### Raw records
** begin **
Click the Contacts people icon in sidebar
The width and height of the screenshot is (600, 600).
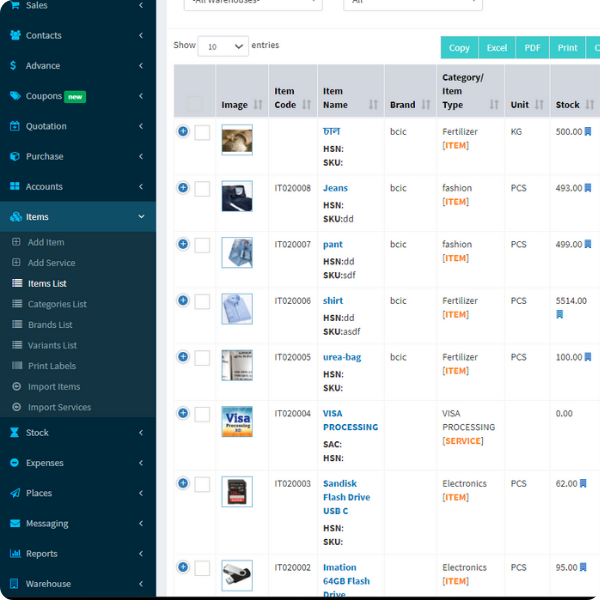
** end **
** begin **
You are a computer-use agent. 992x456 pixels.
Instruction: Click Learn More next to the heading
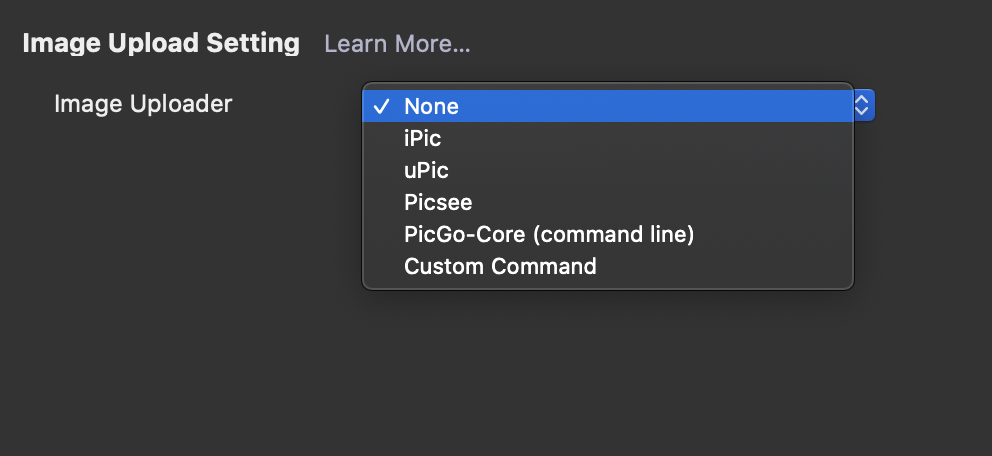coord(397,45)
** end **
### The problem
Can you write out everything from the line with "Click the Contacts people icon in sidebar" down to the line with "The width and" again, changing "sidebar" to "side panel" and leaving the rest as it is?

### Final result
Click the Contacts people icon in side panel
The width and height of the screenshot is (600, 600).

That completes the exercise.